§ Leestekst
******************************

Tag Archives: Hete Adem

DE BLIK IN SUSPENSE

4 jun

Niet slechts één keer – tweemaal een blik in suspense.

.

.

Eigenlijk was het zelfs driemaal – wat een verwarring! Een foto nemen van dit schilderij was een helse opgaaf; dat wil zeggen, het maken van een foto die ook maar enigszins recht doet aan het beeld in de lijst. Mijn salon hier in Frankrijk is nogal donker; de luiken zijn vaak dicht om het interieur een zacht licht te geven. Het was tevens een regenachtige dag, waardoor er tijdens de opname sowieso al weinig licht door de gesloten jaloezieën naar binnen drong; dit verklaart waarom de staande lamp brandt. De bovenstaande foto was de beste van een serie pogingen. Omdat ik helemaal verknocht ben aan dit doek, zou een mislukking onvergefelijk zijn geweest; dit Sores-stuk was dan zeker nooit geschreven… Kortom: hier was het de blik van de fotograaf die onder een onzeker makende spanning stond.

******************************

§ Gegevensrijen
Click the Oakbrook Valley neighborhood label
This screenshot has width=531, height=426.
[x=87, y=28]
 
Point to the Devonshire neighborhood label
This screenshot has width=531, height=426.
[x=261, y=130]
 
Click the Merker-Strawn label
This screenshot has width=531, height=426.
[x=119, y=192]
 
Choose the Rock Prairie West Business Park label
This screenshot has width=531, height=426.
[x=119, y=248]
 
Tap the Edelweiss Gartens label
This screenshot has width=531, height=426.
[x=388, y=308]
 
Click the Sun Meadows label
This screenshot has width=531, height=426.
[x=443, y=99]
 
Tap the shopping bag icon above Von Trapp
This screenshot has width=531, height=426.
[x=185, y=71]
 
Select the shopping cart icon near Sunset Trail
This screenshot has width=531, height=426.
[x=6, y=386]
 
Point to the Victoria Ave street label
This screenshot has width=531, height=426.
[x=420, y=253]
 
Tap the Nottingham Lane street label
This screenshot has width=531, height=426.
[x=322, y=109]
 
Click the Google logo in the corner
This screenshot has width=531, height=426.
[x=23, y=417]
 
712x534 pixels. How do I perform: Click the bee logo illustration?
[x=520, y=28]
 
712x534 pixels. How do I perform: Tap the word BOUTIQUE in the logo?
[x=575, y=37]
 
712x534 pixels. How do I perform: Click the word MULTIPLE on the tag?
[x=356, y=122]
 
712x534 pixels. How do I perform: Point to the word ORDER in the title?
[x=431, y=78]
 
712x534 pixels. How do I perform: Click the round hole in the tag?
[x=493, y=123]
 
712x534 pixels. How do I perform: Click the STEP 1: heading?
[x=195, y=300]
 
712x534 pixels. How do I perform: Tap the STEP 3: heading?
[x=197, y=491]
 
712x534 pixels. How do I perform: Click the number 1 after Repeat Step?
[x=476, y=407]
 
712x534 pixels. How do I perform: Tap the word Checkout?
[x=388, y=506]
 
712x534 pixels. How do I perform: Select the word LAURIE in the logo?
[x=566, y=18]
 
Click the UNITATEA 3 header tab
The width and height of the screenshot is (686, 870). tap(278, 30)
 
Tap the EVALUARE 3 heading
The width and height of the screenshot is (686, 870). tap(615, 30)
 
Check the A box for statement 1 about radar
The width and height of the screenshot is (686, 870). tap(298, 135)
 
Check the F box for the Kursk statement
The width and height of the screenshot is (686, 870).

******************************

Welke omstandigheden noemt de leestekst over het schilderij die zorgden voor weinig licht bij het fotograferen? Geef ze allemaal.

- De salon in Frankrijk is nogal donker.
- De luiken zijn vaak dicht.
- Het was een regenachtige dag.
- Er drong weinig licht door de gesloten jaloezieën naar binnen.